One subspecies of ringed seal lives solely in freshwater lakes. The Ladoga seal inhabits Lake Ladoga in the Leningrad Oblast and Republic of Karelia. The seals became isolated in Lake Ladoga from the Baltic ringed seal (Pusa hispida botnica) as early as 8,800 BP due to the gradual isostatic rebound of the region following the end of the Weichselian Glaciation. Modern populations of the Ladoga seal only stand at around 2,000 to 3,000 individuals, a significant decline from the estimated 20,000 seals which inhabited Lake Ladoga before hunting decreased the population.

== Saimaa ringed seals ==
The Saimaa ringed seal is a species of seal unique to Saimaa, a large freshwater lake in the regions of South Savo, South Karelia, and North Karelia in Finland. Current estimates place the size of the population at between 420 and 430 individuals, an increase from the roughly 100 to 150 individuals present in 1983. The Saimaa ringed seal was long thought to be a subspecies of ringed seal closely related to the Ladoga ringed seal. Under this notion, the population was thought to have become isolated from the Baltic ringed seal around the same time as the Ladoga ringed seal. However, a 2025 study indicated that the Saimaa ringed seal is of different origin. According to the study, while the Lake Ladoga ringed seal originated from the Baltic ringed seal, Saimaa ringed seals have a more ancient origin than other ringed seals. The seals spread into Finnish territory from an isolated population in glacial lakes to the East or South of the Fennoscandian ice sheet during the late Pleistocene. The study established the Saimaa ringed seal as a unique species of Pusa, and found a genetic isolation from other ringed seals of at least 60,000 years. The seals have inhabited Saimaa for around 10,000 years since the lake's formation at the beginning of the Holocene. Between 10,000 and 8,000 years ago limited gene-flow occurred between the Saimaa ringed seals and the Baltic ringed seals.

== Harbor seals ==

Harbor seals (common seals) are also known to enter estuaries and freshwater rivers in pursuit of their prey. In addition a unique subspecies in Quebec and an isolated population of harbor seals in Alaska are known to inhabit freshwater lakes for the duration of the year. The Ungava seal (Phoca vitulina mellonae) is a subspecies of the harbor seal which lives solely within the landlocked and fresh water environment of Lacs des Loups Marins, Petit Lac de Loups Marins, and Lac Bourdel in northern Quebec. This subspecies of harbor seal is currently listed as endangered by the IUCN due to the current population being as low as only 100 to 300 individuals.

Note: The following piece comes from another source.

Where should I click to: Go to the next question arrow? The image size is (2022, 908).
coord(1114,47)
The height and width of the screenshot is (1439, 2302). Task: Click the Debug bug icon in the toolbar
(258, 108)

Iliamna Lake as seen by the Sentinel-2 Earth observation satellite

Another freshwater isolated population of harbor seals exists in Iliamna Lake, Alaska. These seals represent an isolated population of the Pacific Harbor Seal (Phoca vitulina richardsi), the survival of this population is due to the existence of a number of islands within the lake for the seals to pup on, away from potential predators on the shoreline of the lake. The diet of these seals is primarily composed of Salmonids in the summer with the diet of these seals remaining obscure throughout the remainder of the year. This population has been recorded at around 400 individuals, though following particularly harsh winters in the 1970s, the population is thought to have dropped to as low as only 50 individuals. The harbor seals of Iliamna Lake were first noted in historic records in the 1800s, thus they have been present there for a minimum of 200 years. The oldest possible date for their arrival in the lake is thought to be approximately 5,000 BP, prior to this the lake would have been less accessible due to the outflowing river flowing steeply down a glacial moraine. Any date older than between 12,600 and 16,000 BP can be entirely precluded because of the existence of glacial ice where the lake now exists.

== Sea lions ==

California sea lions and Steller sea lions can also live in fresh water for extended periods of time, such as near the Bonneville Dam, nearly 150 mi up the Columbia River and at the bottom of the Willamette Falls on the Willamette River. In 2004, a healthy sea lion was found sitting on a road in Merced County, California, almost a hundred miles upstream from the San Francisco Bay and half a mile from the San Joaquin River.